Nous avons quatre axes d'amélioration : lutter plus efficacement contre la détection de fraude à la carte bancaire, transposer nos innovations aux branches métiers du groupe, introduire un moteur d'intelligence artificielle connecté à La Banque Postale (ainsi qu'à la Société générale, ndlr) et procéder par acculturation, notamment par le biais du e-learning, à l'intérieur de l'ensemble du groupe.
Nous faisons pour cela appel à trois éditeurs de logiciels spécialisés : Cloudera pour le big data, Dataiku pour les initiatives issues de start-up et Tableau Software pour la restitution de données issues du big data dans un contexte où nos applications d'intelligence artificielle sont en open source.
Au total, le premier cercle des collaborateurs concernés dans le groupe est d'environ 700 personnes et près de 3 000 avec l'ensemble des équipes projet. Ce programme est d'ailleurs en train de s'achever.
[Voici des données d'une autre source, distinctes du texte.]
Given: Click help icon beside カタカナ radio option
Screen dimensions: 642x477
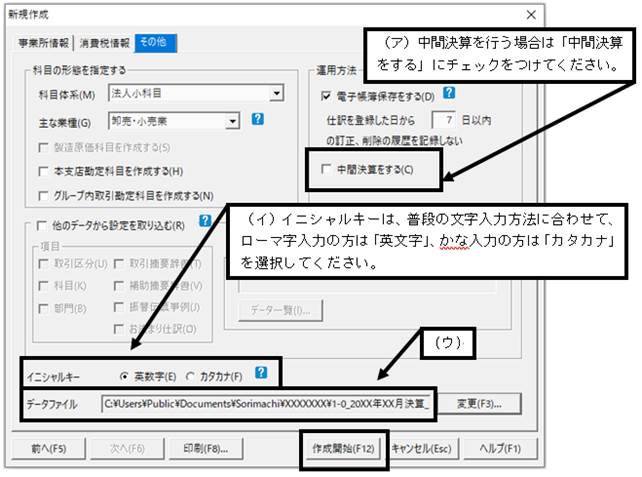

Ensuite, nous passerons au plan 2020/2023 avec une échéance plus lointaine dans le cadre du futur programme La Poste 2030.
Avez-vous rencontré des difficultés particulières dans le déploiement de ce programme ?
Il y a toujours un biais culturel pour faire partager des données à des dizaines de milliers de collaborateurs, cela nécessite de casser certains silos. On peut faire évoluer les mentalités, notamment par le biais de la montée en compétences et de la formation. Il y a aussi la question de la qualité des données sur laquelle nous travaillons beaucoup, notamment leur labellisation et leur facilité d'accès, y compris pour les données non-structurées, et le choix d'un prestataire en termes de patrimoine de données. Une sélection est en cours même si ce choix n'interviendra pas avant l'automne prochain.
Quel est votre budget et de combien de collaborateurs disposez-vous ?
J'ai plusieurs budgets spécifiques, soit une vingtaine de millions d'euros par an pour divers leviers d'accélération, y compris à travers notre filiale ProbaYes en ce qui concerne l'intelligence artificielle. Cela représente au total une centaine de collaborateurs directs. Au plan hiérarchique, je dépens de la branche communication et transformation numérique de La Poste, autrement dit de Nathalie Collin, DGA du groupe.
En résumé :
Pourquoi ce projet est-il innovant ?
"Ce projet est innovant car il fait appel aux technologies les plus avancées en termes de données et de détection des fraudes."
Pourquoi ce projet est-il stratégique ?
"Parce qu'il contribue à répondre aux enjeux de La Banque Postale en matière de lutte anti-fraude et de sécurité financière. C'est un sujet important de la transformation numérique du groupe. L'effort contre ce type de criminalité est souvent mutualisé avec d'autres banques de la place."
Pourquoi ce projet est-il transformateur ?
"Parce qu'il nous permet de mieux appréhender les nouvelles technologies en créant de la valeur et en améliorant les processus internes. Il faut toujours des early adopters pour faire tache d'huile dans l'ensemble du groupe".
Pourquoi ce projet est-il accélérateur ?
"Parce que l'on démontre que les nouveaux leviers de création de valeur sont naturels et pertinents, notamment en matière d'efficacité opérationnelle et de réduction des coûts."